- **Task instructions**
Retype, without any change, the first line of the records and every line after it through the one containing "Task: Select the Pen tool".

------ Data shown

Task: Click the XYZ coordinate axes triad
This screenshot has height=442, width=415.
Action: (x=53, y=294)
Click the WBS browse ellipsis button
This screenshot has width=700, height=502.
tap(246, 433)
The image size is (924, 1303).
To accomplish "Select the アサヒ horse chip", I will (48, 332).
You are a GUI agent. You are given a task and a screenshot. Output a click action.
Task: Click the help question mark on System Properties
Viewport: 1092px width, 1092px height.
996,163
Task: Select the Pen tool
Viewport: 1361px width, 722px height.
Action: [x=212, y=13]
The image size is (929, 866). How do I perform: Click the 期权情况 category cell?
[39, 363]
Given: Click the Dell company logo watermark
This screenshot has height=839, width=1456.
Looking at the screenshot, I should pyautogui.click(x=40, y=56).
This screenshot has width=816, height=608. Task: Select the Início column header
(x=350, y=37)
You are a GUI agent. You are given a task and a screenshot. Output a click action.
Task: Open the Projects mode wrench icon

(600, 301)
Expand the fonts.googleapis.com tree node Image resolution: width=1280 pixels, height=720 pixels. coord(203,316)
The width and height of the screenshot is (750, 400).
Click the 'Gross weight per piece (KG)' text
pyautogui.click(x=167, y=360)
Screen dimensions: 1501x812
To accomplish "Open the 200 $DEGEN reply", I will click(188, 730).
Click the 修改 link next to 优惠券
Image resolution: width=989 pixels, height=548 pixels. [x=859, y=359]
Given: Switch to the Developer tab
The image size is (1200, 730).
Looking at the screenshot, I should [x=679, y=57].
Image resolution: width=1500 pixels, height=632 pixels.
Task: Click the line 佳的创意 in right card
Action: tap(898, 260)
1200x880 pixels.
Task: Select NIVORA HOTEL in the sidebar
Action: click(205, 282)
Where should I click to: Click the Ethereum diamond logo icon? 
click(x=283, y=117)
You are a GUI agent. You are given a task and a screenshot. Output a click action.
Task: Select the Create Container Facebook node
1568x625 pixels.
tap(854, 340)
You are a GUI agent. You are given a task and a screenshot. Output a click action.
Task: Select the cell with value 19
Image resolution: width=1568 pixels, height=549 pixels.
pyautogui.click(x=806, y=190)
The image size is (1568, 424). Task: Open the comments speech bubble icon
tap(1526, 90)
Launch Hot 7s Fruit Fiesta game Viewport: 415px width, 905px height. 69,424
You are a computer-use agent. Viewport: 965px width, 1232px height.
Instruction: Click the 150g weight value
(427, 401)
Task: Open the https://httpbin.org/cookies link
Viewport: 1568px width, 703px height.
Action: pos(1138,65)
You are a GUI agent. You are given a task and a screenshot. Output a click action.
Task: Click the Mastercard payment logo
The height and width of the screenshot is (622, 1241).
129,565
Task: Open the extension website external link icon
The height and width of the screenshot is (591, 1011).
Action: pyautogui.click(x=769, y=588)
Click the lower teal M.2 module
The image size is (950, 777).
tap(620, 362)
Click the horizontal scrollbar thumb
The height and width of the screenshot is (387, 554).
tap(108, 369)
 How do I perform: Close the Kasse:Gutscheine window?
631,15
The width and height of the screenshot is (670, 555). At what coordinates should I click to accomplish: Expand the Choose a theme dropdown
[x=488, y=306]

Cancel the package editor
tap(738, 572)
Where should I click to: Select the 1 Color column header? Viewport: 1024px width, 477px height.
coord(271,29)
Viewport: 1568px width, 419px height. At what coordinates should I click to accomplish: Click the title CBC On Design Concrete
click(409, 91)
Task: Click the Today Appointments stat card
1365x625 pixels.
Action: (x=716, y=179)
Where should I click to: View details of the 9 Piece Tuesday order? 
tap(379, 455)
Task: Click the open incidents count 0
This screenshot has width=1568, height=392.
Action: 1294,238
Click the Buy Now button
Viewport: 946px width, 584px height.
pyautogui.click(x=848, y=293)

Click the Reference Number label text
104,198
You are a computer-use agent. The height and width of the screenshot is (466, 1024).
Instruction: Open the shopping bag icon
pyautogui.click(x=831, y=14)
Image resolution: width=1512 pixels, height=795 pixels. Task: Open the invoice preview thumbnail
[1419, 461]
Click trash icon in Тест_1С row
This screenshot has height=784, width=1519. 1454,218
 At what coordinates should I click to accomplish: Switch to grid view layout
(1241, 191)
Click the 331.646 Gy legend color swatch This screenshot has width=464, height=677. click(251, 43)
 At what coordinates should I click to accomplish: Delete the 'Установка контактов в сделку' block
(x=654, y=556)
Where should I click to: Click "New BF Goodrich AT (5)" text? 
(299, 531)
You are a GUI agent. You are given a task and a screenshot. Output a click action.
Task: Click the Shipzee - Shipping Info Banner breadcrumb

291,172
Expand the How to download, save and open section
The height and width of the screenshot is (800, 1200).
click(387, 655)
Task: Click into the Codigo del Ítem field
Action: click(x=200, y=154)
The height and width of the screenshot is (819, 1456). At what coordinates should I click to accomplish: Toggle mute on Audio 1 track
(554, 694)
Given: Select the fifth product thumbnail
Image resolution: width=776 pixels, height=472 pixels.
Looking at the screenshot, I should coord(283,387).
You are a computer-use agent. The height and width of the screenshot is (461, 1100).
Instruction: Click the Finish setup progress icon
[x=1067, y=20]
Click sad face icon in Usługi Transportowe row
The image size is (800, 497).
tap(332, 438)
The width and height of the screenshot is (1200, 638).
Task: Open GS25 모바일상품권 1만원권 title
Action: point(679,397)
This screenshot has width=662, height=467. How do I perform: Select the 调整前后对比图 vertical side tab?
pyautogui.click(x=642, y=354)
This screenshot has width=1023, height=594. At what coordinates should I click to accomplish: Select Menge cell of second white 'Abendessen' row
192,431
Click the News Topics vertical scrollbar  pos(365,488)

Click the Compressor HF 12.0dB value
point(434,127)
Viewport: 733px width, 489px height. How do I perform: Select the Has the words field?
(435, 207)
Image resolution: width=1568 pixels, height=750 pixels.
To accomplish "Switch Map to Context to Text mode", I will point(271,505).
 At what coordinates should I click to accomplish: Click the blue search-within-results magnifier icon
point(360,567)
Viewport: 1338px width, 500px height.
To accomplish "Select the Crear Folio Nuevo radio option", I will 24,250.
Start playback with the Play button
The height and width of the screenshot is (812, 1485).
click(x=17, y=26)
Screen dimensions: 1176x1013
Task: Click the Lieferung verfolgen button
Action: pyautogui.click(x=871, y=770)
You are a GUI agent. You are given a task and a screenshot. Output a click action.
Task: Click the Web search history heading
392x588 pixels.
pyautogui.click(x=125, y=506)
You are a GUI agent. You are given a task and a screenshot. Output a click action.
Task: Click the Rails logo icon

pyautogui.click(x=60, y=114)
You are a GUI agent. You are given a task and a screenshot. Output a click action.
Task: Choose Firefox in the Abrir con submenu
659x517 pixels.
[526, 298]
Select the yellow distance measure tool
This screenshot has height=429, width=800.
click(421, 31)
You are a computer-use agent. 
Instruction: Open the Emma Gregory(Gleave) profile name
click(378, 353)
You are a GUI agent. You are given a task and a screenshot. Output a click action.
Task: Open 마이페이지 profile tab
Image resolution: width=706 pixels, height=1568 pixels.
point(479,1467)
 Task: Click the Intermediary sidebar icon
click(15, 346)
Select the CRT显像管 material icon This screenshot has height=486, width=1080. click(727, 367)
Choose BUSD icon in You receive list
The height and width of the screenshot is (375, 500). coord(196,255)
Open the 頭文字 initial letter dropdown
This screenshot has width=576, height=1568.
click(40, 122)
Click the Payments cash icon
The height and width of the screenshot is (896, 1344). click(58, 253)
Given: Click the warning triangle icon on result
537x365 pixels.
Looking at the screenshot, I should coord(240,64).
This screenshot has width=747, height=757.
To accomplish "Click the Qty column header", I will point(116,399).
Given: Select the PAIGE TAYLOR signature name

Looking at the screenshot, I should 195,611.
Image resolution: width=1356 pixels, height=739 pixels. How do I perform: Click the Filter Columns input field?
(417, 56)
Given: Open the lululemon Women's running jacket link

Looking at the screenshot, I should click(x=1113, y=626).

------------

- **Task response**
Task: Click the XYZ coordinate axes triad
This screenshot has height=442, width=415.
Action: (x=53, y=294)
Click the WBS browse ellipsis button
This screenshot has width=700, height=502.
tap(246, 433)
The image size is (924, 1303).
To accomplish "Select the アサヒ horse chip", I will (48, 332).
You are a GUI agent. You are given a task and a screenshot. Output a click action.
Task: Click the help question mark on System Properties
Viewport: 1092px width, 1092px height.
996,163
Task: Select the Pen tool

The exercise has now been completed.